■ **WHAT IS ASKED**:
Copy every line of the records below word for word, changing nothing.

■ **RECORDS PROVIDED**:
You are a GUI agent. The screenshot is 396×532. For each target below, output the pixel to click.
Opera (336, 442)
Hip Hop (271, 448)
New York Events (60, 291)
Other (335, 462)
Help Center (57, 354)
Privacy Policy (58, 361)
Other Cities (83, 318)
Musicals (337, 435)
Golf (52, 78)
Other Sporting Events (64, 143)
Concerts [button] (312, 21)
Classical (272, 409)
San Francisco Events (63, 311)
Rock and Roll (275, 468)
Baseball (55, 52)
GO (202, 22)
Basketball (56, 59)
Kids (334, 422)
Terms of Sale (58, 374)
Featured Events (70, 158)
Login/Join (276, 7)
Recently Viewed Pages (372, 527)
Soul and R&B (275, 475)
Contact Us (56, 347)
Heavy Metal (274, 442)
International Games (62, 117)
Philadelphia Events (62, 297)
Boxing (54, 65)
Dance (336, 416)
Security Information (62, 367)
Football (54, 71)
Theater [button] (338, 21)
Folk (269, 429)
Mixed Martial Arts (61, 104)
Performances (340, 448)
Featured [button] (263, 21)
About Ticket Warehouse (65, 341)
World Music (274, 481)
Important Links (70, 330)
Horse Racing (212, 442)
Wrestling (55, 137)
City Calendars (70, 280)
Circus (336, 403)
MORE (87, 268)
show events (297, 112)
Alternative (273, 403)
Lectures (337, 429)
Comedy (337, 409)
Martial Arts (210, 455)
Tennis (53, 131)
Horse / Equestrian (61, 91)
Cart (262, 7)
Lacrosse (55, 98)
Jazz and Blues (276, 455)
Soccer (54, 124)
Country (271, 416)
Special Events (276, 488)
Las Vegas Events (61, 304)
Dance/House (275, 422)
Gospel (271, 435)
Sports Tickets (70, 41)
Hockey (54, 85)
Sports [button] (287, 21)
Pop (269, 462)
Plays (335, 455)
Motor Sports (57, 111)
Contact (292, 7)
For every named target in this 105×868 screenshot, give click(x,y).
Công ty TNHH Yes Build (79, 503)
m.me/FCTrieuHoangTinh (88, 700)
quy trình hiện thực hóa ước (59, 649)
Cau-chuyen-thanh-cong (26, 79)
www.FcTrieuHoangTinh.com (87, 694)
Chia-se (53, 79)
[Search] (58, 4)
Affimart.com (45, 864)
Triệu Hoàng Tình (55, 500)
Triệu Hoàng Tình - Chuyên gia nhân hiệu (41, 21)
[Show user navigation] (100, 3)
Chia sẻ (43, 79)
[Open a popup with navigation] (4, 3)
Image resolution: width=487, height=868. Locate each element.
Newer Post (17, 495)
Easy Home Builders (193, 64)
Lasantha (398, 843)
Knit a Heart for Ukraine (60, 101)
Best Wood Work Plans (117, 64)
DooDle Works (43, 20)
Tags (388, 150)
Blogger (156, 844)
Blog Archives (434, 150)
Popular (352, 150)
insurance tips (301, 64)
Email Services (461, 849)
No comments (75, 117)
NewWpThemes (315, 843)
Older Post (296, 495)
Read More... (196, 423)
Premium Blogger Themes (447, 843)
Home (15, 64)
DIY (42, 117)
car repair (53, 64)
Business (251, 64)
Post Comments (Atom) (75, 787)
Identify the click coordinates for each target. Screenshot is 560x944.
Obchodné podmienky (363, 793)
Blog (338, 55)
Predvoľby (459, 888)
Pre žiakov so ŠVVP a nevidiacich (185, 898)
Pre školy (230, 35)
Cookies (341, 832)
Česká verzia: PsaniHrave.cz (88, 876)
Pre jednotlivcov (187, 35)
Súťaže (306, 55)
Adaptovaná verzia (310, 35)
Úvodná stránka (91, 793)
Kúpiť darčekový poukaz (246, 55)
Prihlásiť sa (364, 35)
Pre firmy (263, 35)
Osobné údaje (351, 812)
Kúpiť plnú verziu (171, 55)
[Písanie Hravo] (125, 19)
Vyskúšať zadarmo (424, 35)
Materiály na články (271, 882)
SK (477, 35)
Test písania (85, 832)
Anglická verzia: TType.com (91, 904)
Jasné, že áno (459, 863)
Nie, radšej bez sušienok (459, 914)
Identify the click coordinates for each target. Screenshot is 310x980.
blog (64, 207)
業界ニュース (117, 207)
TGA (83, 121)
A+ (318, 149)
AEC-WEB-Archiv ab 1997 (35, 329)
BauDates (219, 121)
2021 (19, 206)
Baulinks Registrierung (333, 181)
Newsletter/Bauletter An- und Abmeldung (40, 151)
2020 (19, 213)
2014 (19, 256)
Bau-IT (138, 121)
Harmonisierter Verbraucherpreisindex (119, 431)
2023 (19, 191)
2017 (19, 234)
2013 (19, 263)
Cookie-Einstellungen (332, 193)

■ **RESULT OF THE EXERCISE**:
You are a GUI agent. The screenshot is 396×532. For each target below, output the pixel to click.
Opera (336, 442)
Hip Hop (271, 448)
New York Events (60, 291)
Other (335, 462)
Help Center (57, 354)
Privacy Policy (58, 361)
Other Cities (83, 318)
Musicals (337, 435)
Golf (52, 78)
Other Sporting Events (64, 143)
Concerts [button] (312, 21)
Classical (272, 409)
San Francisco Events (63, 311)
Rock and Roll (275, 468)
Baseball (55, 52)
GO (202, 22)
Basketball (56, 59)
Kids (334, 422)
Terms of Sale (58, 374)
Featured Events (70, 158)
Login/Join (276, 7)
Recently Viewed Pages (372, 527)
Soul and R&B (275, 475)
Contact Us (56, 347)
Heavy Metal (274, 442)
International Games (62, 117)
Philadelphia Events (62, 297)
Boxing (54, 65)
Dance (336, 416)
Security Information (62, 367)
Football (54, 71)
Theater [button] (338, 21)
Folk (269, 429)
Mixed Martial Arts (61, 104)
Performances (340, 448)
Featured [button] (263, 21)
About Ticket Warehouse (65, 341)
World Music (274, 481)
Important Links (70, 330)
Horse Racing (212, 442)
Wrestling (55, 137)
City Calendars (70, 280)
Circus (336, 403)
MORE (87, 268)
show events (297, 112)
Alternative (273, 403)
Lectures (337, 429)
Comedy (337, 409)
Martial Arts (210, 455)
Tennis (53, 131)
Horse / Equestrian (61, 91)
Cart (262, 7)
Lacrosse (55, 98)
Jazz and Blues (276, 455)
Soccer (54, 124)
Country (271, 416)
Special Events (276, 488)
Las Vegas Events (61, 304)
Dance/House (275, 422)
Gospel (271, 435)
Sports Tickets (70, 41)
Hockey (54, 85)
Sports [button] (287, 21)
Pop (269, 462)
Plays (335, 455)
Motor Sports (57, 111)
Contact (292, 7)
For every named target in this 105×868 screenshot, give click(x,y).
Công ty TNHH Yes Build (79, 503)
m.me/FCTrieuHoangTinh (88, 700)
quy trình hiện thực hóa ước (59, 649)
Cau-chuyen-thanh-cong (26, 79)
www.FcTrieuHoangTinh.com (87, 694)
Chia-se (53, 79)
[Search] (58, 4)
Affimart.com (45, 864)
Triệu Hoàng Tình (55, 500)
Triệu Hoàng Tình - Chuyên gia nhân hiệu (41, 21)
[Show user navigation] (100, 3)
Chia sẻ (43, 79)
[Open a popup with navigation] (4, 3)
Image resolution: width=487, height=868. Locate each element.
Newer Post (17, 495)
Easy Home Builders (193, 64)
Lasantha (398, 843)
Knit a Heart for Ukraine (60, 101)
Best Wood Work Plans (117, 64)
DooDle Works (43, 20)
Tags (388, 150)
Blogger (156, 844)
Blog Archives (434, 150)
Popular (352, 150)
insurance tips (301, 64)
Email Services (461, 849)
No comments (75, 117)
NewWpThemes (315, 843)
Older Post (296, 495)
Read More... (196, 423)
Premium Blogger Themes (447, 843)
Home (15, 64)
DIY (42, 117)
car repair (53, 64)
Business (251, 64)
Post Comments (Atom) (75, 787)
Identify the click coordinates for each target. Screenshot is 560x944.
Obchodné podmienky (363, 793)
Blog (338, 55)
Predvoľby (459, 888)
Pre žiakov so ŠVVP a nevidiacich (185, 898)
Pre školy (230, 35)
Cookies (341, 832)
Česká verzia: PsaniHrave.cz (88, 876)
Pre jednotlivcov (187, 35)
Súťaže (306, 55)
Adaptovaná verzia (310, 35)
Úvodná stránka (91, 793)
Kúpiť darčekový poukaz (246, 55)
Prihlásiť sa (364, 35)
Pre firmy (263, 35)
Osobné údaje (351, 812)
Kúpiť plnú verziu (171, 55)
[Písanie Hravo] (125, 19)
Vyskúšať zadarmo (424, 35)
Materiály na články (271, 882)
SK (477, 35)
Test písania (85, 832)
Anglická verzia: TType.com (91, 904)
Jasné, že áno (459, 863)
Nie, radšej bez sušienok (459, 914)
Identify the click coordinates for each target. Screenshot is 310x980.
blog (64, 207)
業界ニュース (117, 207)
TGA (83, 121)
A+ (318, 149)
AEC-WEB-Archiv ab 1997 (35, 329)
BauDates (219, 121)
2021 (19, 206)
Baulinks Registrierung (333, 181)
Newsletter/Bauletter An- und Abmeldung (40, 151)
2020 (19, 213)
2014 (19, 256)
Bau-IT (138, 121)
Harmonisierter Verbraucherpreisindex (119, 431)
2023 (19, 191)
2017 (19, 234)
2013 (19, 263)
Cookie-Einstellungen (332, 193)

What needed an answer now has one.